If your team uses LLMs and needs more than “looks good to me,” Invarum gives you a structured way to measure, review, and prove output quality.

Get started at app.invarum.com Create an account-> go to settings -> create a key for CLI use -> submit API key for generation (not required for analysis of responses created elsewhere)

Why Invarum

Most prompt tools help you test outputs.

Invarum is built to help you measure, govern, and defend them.

It combines:

business-facing KPIs for Helpfulness, Reliability, and Efficiency
technical quality metrics underneath the KPI layer
policy-aware verdicts with explicit decision states and advisories
audit-ready artifacts with evidence exports and integrity metadata
dashboard inspection for diagnostics, traces, and investigation
a thin-client architecture so proprietary evaluation logic stays in the hosted engine

That makes the CLI useful across the org:

Developers: run evals, compare outputs, automate checks
AI platform teams: investigate failures, inspect traces, monitor release quality
Risk / compliance / QA: export evidence bundles and audit PDFs
Leaders: turn “we tested it” into a measurable quality and governance story

Start with the KPI layer

Invarum translates technical evaluation into business-friendly signals:

Helpfulness — did the system accomplish the task?
Reliability — did it clear safety, policy, and stability checks?
Efficiency — did it deliver value at a reasonable cost?

And for teams managing many runs:

Reliability Pass Rate — how often runs clear the reliability bar over time

These KPIs are designed for fast operational reading. The deeper technical metrics remain available when you need them.

The model underneath

Behind the KPI layer, Invarum scores outputs across four core dimensions:

Metric	Signal	What it measures
$\alpha$ (alpha)	TaskScore	Did the output do the job it was asked to do?
$\beta$ (beta)	Coherence	Did it stay logically and semantically on track?
$\gamma$ (gamma)	Order / Entropy	Was the variability appropriate for the task and domain?
$\delta$ (delta)	Efficiency	How much useful result was delivered for the cost in tokens, time, and steps?

The KPI layer makes the system legible to operators and decision-makers.

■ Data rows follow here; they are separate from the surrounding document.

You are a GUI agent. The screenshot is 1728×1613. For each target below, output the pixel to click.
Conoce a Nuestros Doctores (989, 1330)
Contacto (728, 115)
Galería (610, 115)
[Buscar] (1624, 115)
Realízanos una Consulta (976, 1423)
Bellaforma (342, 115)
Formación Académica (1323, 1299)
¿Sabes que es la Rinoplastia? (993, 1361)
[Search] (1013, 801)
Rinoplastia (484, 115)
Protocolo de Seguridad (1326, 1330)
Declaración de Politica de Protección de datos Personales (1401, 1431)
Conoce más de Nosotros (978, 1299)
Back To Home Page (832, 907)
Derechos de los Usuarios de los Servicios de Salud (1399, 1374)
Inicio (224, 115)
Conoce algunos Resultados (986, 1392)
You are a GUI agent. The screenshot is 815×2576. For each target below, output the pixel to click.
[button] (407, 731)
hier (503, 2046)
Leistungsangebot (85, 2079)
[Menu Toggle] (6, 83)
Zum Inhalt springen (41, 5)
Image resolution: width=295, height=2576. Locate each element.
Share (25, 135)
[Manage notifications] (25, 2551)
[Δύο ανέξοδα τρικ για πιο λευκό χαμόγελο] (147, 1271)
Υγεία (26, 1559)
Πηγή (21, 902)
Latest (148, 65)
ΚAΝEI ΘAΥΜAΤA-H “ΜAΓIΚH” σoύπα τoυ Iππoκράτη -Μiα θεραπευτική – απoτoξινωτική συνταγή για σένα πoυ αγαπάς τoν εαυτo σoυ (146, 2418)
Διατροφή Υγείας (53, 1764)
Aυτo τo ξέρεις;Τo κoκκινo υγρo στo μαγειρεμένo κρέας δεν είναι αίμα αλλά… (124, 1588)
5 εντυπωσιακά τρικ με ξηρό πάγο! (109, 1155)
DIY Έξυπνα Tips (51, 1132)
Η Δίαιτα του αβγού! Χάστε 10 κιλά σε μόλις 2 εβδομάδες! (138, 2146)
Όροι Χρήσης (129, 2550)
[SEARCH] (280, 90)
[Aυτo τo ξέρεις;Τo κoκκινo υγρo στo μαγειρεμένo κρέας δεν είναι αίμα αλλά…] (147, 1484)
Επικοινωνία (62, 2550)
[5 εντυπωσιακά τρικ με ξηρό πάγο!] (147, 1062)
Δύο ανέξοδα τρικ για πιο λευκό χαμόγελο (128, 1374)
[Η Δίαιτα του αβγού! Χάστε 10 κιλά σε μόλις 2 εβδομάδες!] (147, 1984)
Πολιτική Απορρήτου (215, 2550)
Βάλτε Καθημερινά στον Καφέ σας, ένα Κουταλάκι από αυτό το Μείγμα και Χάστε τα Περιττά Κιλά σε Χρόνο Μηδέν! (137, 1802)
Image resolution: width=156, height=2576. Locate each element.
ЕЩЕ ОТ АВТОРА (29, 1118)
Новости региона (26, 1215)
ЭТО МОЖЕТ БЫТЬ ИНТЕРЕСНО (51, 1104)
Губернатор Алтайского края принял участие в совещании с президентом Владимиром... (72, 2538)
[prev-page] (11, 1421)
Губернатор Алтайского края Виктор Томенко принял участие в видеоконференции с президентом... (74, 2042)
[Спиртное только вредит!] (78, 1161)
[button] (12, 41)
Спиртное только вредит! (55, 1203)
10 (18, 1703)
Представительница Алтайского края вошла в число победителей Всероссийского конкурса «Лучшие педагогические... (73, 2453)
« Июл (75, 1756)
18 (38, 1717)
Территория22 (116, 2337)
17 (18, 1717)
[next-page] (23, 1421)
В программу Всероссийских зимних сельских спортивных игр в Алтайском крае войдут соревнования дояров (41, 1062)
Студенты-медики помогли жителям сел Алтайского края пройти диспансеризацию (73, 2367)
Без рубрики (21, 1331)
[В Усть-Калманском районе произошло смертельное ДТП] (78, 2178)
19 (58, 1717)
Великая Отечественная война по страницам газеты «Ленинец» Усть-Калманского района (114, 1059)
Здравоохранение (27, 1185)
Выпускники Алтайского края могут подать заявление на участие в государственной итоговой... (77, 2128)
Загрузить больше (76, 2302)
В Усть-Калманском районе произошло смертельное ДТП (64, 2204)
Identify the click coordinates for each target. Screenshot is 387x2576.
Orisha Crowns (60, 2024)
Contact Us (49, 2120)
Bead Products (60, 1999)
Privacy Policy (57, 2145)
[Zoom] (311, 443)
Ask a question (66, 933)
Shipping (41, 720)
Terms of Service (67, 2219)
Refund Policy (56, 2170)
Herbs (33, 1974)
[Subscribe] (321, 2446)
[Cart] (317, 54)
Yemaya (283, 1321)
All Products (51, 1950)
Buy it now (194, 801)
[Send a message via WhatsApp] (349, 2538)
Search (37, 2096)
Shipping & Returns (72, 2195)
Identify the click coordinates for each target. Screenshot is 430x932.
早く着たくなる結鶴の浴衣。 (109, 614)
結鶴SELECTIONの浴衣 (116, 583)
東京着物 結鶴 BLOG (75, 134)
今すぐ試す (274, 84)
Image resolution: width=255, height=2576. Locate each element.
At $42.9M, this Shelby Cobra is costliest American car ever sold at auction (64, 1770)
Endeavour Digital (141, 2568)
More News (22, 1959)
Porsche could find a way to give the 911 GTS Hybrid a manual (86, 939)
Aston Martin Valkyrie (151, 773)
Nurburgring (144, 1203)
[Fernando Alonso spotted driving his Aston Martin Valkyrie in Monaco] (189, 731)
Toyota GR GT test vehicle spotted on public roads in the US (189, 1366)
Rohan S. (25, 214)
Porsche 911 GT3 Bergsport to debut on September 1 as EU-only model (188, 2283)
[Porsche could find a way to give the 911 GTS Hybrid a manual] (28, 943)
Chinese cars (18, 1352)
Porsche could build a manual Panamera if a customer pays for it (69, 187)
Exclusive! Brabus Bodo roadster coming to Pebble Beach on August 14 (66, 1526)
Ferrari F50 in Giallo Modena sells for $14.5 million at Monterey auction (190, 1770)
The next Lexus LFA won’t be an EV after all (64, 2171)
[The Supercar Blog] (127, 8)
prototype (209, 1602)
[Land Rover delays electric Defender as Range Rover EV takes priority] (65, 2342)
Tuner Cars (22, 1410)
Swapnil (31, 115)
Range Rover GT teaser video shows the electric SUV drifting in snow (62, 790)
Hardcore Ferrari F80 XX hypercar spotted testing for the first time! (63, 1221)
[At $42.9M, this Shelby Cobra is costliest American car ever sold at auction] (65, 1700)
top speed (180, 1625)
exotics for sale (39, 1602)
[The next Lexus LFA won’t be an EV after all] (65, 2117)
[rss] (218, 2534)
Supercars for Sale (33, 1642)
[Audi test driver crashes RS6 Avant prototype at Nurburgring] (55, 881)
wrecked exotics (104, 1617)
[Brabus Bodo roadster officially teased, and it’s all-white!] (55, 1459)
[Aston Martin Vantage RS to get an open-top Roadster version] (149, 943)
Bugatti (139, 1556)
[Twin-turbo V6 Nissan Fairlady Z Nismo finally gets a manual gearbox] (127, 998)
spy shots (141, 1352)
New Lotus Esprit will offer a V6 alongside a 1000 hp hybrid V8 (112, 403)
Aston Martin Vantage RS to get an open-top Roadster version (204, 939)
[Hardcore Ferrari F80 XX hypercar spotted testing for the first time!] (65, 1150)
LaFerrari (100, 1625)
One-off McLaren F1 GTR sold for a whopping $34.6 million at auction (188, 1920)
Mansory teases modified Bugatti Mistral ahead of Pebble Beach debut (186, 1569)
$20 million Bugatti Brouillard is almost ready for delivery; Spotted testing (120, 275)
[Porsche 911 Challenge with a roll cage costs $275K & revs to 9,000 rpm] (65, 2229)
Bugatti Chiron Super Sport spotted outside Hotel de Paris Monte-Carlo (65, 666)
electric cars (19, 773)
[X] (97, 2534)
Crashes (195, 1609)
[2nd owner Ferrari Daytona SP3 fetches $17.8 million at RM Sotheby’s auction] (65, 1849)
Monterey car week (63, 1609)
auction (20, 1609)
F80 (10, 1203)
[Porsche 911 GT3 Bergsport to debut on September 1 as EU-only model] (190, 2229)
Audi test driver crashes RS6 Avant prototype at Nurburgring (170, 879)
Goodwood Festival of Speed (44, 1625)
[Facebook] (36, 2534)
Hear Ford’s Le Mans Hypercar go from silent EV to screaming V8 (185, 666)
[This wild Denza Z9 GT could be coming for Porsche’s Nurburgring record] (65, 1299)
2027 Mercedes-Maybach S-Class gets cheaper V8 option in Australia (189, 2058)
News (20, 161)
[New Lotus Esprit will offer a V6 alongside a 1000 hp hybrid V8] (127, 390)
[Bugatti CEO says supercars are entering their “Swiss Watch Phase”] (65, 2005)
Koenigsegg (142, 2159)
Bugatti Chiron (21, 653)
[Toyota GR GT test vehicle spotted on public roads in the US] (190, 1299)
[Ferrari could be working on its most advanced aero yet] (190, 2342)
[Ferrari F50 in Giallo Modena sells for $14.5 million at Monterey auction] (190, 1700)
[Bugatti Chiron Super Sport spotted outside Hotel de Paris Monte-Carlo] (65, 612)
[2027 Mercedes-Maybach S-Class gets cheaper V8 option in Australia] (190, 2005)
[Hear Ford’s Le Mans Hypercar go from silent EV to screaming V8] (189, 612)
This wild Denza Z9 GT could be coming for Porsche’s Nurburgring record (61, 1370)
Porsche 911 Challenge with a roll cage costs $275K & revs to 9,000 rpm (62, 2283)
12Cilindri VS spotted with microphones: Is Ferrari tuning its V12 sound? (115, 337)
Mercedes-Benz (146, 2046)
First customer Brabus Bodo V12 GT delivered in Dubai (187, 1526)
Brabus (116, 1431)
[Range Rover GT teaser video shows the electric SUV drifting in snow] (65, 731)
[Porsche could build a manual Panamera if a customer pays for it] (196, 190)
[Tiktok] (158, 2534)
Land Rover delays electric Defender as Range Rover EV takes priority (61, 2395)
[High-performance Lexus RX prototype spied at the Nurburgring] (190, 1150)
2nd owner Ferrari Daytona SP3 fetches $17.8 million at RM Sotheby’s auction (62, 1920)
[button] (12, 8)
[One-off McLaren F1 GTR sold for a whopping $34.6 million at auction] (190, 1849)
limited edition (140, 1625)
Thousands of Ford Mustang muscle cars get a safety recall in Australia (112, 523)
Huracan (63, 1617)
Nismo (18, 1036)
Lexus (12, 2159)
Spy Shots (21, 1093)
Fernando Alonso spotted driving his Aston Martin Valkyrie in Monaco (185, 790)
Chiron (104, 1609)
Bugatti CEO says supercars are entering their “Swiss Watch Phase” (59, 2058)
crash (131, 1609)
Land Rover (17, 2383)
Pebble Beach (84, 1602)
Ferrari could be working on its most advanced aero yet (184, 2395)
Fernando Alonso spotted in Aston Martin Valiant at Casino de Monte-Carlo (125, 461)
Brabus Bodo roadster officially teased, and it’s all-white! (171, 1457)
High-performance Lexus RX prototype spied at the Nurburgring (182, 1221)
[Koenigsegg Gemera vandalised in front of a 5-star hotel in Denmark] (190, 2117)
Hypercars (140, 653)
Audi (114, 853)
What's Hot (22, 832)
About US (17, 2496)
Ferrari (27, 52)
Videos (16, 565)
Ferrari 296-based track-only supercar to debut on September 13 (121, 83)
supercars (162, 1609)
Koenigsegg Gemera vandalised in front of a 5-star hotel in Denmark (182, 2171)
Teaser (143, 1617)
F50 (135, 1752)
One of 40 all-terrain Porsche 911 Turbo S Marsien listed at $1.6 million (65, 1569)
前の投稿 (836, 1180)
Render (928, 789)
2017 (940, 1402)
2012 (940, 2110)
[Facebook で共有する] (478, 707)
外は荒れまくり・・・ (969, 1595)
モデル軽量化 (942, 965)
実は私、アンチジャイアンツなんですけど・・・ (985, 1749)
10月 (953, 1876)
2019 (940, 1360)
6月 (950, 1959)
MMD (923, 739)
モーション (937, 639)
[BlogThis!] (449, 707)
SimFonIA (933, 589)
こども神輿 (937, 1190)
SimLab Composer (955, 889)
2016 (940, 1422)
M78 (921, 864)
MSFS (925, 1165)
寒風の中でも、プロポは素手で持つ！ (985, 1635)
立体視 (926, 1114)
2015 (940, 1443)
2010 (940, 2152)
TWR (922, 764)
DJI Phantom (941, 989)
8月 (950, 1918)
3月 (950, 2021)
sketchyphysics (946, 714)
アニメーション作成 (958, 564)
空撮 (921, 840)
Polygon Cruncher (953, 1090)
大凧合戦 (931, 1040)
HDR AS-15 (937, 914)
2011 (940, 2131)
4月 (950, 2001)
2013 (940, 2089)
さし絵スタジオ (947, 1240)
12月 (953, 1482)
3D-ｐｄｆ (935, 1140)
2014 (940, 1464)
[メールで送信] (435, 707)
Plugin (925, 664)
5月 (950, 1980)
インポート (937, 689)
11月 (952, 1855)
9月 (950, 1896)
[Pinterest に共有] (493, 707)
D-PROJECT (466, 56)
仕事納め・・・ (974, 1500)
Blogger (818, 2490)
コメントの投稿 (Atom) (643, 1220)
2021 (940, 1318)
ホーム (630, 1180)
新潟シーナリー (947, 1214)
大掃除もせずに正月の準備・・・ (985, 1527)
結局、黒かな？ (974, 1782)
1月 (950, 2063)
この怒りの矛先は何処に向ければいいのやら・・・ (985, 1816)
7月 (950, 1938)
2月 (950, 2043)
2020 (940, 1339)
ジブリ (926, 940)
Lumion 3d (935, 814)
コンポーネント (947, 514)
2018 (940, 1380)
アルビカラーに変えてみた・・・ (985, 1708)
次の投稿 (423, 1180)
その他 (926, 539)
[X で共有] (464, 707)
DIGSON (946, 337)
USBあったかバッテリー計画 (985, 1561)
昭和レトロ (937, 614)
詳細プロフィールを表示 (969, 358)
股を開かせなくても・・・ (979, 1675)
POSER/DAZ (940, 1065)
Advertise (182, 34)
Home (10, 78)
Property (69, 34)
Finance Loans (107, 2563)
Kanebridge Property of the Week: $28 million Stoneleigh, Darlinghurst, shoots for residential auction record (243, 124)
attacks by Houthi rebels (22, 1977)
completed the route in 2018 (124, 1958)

The four-metric layer preserves technical depth for engineers, evaluators, and governance teams.

What the CLI does

1) Run evaluations

Submit prompts to Invarum and get back a scored run with a response, KPI summary, technical metrics, and policy outcome.

2) Analyze existing outputs

Invarum can evaluate responses you already have. That means it can act as a validator and governance layer even when generation happens elsewhere.

If you provide --response or --response-file, the CLI automatically switches to analyze mode unless you explicitly set --exec.

This is especially useful for:

grading outputs from external LLM systems
auditing responses captured from production
evaluating structured multi-step or agent-like outputs in the analyze layer

3) Score simulated agent behavior in analyze mode

For imported multi-step or role-simulated outputs, Invarum can score agent-like behavior without becoming your production agent runtime.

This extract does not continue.